AIM5066 Large Language Models 3 6 Major Master/Doctor 1-4 Artificial Intelligence Korean Yes
Large language models (LLMs) have actively undergone a revolutionary transformation in the field of natural language processing (NLP). Serving as the cornerstone for cutting-edge systems, these models have become pervasive in addressing a diverse array of tasks related to natural language understanding and generation. While LLMs exhibit unprecedented potential and capabilities, they also give rise to new challenges, particularly in the realms of ethics and scalability. This course is designed to delve into the forefront of research, focusing on pre-trained language models. We will explore their technical underpinnings, including models such as BERT, GPT, T5, mixture-of-expert models, and retrieval-based models. Additionally, we will investigate emerging capabilities like knowledge integration, reasoning abilities, few-shot learning, and in-context learning. The curriculum will extend to cover aspects such as fine-tuning and adaptation, and the crucial dimensions of security and ethics. We will thoroughly examine each topic and engage in in-depth discussions of influential papers. Students will actively participate by routinely reading and presenting research papers.
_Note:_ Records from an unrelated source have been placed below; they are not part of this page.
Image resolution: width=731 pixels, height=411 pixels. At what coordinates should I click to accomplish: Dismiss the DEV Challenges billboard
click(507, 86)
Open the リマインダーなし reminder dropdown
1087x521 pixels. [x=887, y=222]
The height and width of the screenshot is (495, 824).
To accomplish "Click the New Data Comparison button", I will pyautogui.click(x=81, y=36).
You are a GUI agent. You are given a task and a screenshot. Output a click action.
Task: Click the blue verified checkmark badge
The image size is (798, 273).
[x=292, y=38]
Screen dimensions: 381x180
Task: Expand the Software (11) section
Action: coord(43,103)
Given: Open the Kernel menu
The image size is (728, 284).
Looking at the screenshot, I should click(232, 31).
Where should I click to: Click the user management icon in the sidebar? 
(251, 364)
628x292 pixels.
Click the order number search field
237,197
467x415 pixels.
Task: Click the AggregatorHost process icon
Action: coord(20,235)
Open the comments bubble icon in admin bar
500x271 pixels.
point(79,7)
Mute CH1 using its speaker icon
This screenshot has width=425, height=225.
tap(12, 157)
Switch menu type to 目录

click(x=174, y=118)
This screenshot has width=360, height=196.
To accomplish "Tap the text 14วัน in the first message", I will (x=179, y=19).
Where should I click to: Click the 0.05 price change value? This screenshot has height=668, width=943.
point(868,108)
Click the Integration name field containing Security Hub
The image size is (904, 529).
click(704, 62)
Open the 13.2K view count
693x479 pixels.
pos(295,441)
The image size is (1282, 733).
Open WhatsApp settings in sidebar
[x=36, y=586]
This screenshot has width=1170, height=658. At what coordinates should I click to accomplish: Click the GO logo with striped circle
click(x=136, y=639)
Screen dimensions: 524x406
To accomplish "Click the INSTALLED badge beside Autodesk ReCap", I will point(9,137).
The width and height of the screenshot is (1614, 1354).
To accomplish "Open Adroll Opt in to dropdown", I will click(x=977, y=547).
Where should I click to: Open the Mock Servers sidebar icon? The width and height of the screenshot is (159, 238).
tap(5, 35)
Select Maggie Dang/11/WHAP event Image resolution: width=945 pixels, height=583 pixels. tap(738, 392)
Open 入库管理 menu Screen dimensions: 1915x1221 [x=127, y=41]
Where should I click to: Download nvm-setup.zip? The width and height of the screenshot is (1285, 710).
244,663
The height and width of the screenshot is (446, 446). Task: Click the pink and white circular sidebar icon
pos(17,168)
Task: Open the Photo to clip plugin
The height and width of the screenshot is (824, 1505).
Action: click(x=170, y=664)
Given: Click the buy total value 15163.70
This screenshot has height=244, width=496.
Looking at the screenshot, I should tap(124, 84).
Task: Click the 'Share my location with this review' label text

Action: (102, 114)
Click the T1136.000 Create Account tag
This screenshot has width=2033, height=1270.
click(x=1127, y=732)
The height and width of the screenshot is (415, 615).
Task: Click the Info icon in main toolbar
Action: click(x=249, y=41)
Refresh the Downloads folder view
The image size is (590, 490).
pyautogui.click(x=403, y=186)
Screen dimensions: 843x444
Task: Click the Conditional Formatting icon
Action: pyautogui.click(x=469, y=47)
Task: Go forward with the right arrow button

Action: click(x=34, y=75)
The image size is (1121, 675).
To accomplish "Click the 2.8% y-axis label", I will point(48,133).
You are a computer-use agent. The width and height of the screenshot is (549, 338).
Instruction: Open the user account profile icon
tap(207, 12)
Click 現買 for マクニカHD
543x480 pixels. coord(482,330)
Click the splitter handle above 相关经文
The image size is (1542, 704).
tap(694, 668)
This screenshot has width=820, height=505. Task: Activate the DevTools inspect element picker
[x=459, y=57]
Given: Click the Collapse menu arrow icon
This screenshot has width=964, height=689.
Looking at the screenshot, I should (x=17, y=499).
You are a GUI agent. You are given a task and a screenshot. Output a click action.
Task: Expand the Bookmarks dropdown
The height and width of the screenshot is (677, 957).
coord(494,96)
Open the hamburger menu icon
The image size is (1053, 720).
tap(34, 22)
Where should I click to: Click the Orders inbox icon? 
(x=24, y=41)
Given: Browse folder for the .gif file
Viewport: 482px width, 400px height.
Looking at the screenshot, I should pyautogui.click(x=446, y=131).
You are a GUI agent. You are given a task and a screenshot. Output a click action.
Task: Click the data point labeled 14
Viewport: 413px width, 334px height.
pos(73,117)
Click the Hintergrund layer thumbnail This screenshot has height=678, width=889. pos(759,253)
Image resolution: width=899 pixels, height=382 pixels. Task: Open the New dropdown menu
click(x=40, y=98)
COV7001 Academic Writing and Research Ethics 1 1 2 Major Master/Doctor SKKU Institute for Convergence Korean Yes
1) Learn the basic structure of academic paper writing, and obtain the ability to compose academic paper writing. 2) Learn the skills to express scientific data in English and to be able to sumit research paper in the international journals. 3) Learn research ethics in conducting science and writing academic papers.
DMC5007 On-device Deep Learning 3 6 Major Master/Doctor 1-4 Digital Media Communication - No
This course pursues in-depth study on deep neural network (DNN) compression techniques for on-device deep learning, which allows smartpones and IoT devices to execute DNN applications. The detailed topics include DNN pruning, low-precision bit quantization, and neural network architecture search (NAS).